■ WHAT YOU NEED TO DO ■
In the entries that follow, the lines from the one with "The height and width of the screenshot is (580, 1320)." through the one with "You are a computer-use agent. This" are the ones to write out, exactly and with both ends included. Nothing else should appear.

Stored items
%%
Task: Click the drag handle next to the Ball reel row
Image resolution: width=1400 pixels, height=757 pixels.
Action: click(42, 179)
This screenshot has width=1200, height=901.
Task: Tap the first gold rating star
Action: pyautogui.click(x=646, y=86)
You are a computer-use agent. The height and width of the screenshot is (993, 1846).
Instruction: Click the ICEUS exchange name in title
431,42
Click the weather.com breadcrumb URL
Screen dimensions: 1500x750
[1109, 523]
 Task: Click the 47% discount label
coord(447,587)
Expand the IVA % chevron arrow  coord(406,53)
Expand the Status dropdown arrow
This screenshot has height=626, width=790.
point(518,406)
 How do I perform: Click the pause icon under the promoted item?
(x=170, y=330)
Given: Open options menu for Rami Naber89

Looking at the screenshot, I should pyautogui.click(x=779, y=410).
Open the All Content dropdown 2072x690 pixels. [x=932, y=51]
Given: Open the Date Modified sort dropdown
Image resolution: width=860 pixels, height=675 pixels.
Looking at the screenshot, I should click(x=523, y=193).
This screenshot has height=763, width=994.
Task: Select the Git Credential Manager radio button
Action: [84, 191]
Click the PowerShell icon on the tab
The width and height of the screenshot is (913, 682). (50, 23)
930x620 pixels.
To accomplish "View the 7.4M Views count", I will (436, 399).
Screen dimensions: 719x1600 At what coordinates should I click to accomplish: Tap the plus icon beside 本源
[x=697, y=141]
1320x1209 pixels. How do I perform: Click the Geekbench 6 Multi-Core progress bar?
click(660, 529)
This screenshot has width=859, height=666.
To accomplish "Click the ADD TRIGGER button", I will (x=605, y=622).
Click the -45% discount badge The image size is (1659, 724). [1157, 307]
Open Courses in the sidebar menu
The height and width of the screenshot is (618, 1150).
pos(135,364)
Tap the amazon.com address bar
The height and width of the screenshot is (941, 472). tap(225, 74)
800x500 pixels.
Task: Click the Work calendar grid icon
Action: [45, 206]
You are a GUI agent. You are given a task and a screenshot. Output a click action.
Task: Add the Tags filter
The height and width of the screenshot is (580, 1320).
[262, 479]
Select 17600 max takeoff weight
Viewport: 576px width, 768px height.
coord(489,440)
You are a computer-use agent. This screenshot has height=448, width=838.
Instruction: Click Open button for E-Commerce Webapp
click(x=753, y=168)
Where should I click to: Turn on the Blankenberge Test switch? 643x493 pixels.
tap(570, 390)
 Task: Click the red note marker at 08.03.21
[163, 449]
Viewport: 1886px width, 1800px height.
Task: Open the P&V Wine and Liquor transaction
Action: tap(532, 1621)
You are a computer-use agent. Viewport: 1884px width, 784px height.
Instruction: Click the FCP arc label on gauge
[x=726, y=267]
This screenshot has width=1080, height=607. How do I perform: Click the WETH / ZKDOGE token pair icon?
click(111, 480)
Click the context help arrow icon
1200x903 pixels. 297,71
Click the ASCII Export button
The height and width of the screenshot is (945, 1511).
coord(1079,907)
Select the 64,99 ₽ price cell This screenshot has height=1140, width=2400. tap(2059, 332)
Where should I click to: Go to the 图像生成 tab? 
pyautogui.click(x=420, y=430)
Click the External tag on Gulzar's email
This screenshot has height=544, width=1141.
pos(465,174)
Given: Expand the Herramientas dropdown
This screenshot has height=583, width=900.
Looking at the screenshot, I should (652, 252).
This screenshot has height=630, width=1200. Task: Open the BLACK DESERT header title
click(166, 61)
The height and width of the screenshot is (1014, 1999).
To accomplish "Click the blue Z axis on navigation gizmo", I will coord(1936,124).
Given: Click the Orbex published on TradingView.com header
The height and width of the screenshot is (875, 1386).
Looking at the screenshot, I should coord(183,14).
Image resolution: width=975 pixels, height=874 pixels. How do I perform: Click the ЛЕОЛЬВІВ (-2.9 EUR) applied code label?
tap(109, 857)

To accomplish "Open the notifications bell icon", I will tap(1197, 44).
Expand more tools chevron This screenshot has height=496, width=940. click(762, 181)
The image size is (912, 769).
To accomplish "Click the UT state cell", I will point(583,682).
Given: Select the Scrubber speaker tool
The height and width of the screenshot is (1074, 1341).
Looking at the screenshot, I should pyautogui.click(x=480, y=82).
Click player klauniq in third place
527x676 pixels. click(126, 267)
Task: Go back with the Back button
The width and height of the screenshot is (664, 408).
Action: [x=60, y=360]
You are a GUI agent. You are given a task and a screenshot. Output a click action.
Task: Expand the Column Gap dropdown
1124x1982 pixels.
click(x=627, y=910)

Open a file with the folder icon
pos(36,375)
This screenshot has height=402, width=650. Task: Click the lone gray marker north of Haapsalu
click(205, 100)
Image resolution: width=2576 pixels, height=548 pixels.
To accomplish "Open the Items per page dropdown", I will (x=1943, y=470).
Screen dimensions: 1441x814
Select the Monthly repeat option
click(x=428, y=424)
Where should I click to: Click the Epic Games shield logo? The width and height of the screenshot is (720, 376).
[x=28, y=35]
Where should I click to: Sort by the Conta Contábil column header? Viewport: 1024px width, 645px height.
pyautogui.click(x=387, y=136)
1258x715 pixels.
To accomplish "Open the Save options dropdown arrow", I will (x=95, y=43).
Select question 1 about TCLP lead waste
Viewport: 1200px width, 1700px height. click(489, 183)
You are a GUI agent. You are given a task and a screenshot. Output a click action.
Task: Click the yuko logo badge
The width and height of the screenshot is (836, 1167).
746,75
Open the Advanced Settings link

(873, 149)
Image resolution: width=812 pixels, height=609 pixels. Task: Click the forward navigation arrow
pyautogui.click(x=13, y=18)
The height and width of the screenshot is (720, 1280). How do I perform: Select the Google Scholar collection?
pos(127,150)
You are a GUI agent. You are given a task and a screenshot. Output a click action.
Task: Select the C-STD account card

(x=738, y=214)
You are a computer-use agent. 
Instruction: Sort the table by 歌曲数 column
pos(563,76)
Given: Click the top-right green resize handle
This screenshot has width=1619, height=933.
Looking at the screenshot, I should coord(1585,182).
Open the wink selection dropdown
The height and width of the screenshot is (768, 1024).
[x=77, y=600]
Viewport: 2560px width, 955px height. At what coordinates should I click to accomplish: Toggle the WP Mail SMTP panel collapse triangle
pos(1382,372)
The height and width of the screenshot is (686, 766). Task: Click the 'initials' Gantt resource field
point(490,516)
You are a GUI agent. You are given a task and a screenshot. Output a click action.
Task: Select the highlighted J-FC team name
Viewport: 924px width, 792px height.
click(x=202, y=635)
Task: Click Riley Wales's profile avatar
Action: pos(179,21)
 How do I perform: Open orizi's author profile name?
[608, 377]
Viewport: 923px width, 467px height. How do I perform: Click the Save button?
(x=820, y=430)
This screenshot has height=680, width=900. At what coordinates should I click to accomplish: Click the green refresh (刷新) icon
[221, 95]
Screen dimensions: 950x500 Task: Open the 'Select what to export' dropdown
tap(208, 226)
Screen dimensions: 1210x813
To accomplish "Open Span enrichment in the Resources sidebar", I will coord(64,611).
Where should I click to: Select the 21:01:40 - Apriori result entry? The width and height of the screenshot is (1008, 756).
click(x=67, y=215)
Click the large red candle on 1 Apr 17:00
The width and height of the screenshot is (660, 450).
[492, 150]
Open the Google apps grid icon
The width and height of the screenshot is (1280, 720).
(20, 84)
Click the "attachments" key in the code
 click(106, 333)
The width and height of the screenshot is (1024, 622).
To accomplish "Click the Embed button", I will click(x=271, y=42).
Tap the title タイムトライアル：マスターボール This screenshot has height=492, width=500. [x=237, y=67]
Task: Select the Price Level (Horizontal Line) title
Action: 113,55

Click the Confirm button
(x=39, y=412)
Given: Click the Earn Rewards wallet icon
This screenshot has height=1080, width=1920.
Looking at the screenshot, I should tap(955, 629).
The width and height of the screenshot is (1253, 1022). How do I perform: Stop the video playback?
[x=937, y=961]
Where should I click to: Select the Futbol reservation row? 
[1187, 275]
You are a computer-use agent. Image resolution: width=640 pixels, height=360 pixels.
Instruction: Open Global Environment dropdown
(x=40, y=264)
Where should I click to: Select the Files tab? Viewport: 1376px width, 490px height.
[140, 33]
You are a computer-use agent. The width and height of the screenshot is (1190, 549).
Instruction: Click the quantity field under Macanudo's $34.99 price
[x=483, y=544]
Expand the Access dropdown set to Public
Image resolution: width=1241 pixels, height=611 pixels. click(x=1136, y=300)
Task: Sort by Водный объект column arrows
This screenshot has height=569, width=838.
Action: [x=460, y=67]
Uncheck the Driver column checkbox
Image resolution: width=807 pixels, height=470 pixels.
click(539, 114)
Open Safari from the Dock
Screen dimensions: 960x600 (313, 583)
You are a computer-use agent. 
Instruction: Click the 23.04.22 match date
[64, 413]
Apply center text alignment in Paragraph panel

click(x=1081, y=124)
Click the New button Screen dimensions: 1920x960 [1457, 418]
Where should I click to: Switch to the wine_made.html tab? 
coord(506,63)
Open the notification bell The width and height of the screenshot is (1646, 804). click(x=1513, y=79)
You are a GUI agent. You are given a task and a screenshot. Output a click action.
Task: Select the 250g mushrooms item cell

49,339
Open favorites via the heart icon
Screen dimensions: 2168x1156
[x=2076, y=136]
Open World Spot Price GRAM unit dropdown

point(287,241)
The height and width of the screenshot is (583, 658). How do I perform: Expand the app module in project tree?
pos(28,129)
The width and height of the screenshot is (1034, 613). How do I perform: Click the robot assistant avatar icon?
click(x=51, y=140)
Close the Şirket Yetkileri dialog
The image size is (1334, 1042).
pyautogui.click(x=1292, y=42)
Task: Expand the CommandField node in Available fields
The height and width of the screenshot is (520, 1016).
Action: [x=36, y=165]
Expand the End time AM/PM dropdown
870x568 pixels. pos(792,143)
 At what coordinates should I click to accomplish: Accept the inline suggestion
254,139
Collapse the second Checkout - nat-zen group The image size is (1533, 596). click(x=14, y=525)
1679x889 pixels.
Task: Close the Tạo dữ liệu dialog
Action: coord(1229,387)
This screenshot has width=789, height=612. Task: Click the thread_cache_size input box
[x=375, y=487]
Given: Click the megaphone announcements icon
%%
■ EXPECTED ANSWER ■
The height and width of the screenshot is (580, 1320).
[262, 479]
Select 17600 max takeoff weight
Viewport: 576px width, 768px height.
coord(489,440)
You are a computer-use agent. This screenshot has height=448, width=838.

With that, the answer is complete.